The other thing, obviously, would be to reach across the aisle and have more congresspeople and senators to the White House, like LBJ used to, to ensure that you've made the best effort to spend time with them.
DS: The Trump candidacy has attracted an unusual amount of misinformation, including outright conspiracy theories. Can you talk about the history of misleading information and its influence on presidential campaigns?
DKG: In contrast to a time when you had three television networks who pretty much agreed on the facts, now because of the polarized cable structure – and because people are listening to like-minded people for what they want to hear – you have a fractured sense of what's true and what's not. And even if facts get checked, it doesn't matter. That makes it much harder to govern, when there is such a split between what different people perceive as reality.
It seems to me that this has happened more in this election than it has since the 1850s, when the country was splitting apart between North and South. In my lifetime, it's been as difficult in this election as I've seen it.
DS: So the 1850s are the closest correlation?
DKG: People always ask me if there's solace in history. And I say, "Well, it may not give you solace that it was worse in the 1850s leading up to a Civil War!" (laughs) For example, when Charles Sumner was dinged over the head by a southern congressman, he was out of the Senate for two years. It was a brutal assault. He was heroized in the North, and the southern congressman who assaulted him was heroized in the South.
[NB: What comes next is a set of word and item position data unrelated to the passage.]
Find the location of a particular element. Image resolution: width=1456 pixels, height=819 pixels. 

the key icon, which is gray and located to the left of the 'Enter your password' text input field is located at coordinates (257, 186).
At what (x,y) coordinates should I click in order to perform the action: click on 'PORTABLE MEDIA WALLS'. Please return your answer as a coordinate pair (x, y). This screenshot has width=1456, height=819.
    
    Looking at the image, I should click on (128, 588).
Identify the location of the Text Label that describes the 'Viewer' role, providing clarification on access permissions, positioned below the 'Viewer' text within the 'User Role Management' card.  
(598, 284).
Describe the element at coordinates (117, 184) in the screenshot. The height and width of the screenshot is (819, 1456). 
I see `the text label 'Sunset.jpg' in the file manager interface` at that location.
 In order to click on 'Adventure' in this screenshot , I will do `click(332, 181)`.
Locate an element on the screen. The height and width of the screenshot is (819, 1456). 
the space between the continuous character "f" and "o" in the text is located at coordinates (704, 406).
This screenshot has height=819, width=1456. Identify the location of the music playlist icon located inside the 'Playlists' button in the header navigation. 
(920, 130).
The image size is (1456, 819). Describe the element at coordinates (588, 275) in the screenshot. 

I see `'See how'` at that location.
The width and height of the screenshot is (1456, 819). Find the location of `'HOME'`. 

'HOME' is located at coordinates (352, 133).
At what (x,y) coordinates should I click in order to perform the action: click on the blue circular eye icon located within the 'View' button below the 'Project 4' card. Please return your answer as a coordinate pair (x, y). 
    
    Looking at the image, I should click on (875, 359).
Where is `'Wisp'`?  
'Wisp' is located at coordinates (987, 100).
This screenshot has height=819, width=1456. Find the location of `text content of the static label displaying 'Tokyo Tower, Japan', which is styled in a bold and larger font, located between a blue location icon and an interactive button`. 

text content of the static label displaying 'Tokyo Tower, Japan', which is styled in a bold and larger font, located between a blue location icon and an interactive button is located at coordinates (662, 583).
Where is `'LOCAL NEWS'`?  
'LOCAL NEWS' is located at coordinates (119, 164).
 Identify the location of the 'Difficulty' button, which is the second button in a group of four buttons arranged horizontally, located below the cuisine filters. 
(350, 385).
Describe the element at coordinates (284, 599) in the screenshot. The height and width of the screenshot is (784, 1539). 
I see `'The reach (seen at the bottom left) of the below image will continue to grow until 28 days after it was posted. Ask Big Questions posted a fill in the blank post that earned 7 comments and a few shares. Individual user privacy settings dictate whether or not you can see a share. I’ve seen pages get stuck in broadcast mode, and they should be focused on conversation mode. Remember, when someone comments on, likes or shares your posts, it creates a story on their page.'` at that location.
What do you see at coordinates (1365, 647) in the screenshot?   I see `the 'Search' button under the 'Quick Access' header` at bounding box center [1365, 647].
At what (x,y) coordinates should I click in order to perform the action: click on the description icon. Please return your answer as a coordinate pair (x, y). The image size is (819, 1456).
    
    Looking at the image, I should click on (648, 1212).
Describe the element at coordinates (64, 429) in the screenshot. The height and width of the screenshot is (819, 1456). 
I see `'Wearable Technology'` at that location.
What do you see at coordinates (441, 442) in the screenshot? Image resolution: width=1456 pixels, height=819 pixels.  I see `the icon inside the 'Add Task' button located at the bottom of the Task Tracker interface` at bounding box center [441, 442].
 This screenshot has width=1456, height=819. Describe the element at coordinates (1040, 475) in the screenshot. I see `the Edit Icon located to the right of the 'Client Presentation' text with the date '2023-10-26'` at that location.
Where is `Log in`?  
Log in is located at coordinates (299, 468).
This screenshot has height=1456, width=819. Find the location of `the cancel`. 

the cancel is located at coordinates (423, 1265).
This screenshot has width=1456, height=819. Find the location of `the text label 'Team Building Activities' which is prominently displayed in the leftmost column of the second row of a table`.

I don't think we're at that stage now. But it's dangerous when you have a campaign where the dialogue is so much coarser than it has been in recent times. Now young children are hearing discourse during these debates – and afterward on television – that has to be affecting the way we think about politics and the country.
Another issue is that there is so much stuff out there today – on the internet, in various places – that people can pull anything from anywhere. And even if you say "That's not factually true," there's always yet another article that says it is. If you're so used to people throwing around expert opinions from somebody-or-other, you don't know how to make sense of them all.
It used to be that people had figures – political leaders, or people like Walter Cronkite in the old days –where you had a sense of trust in their authority. But I'm not sure that those figures exist in the same way that they used to. So you're just left on your own to mediate this whole thing, and it's very hard. The more information we have, sometimes the less we know, because there's no way to filter it.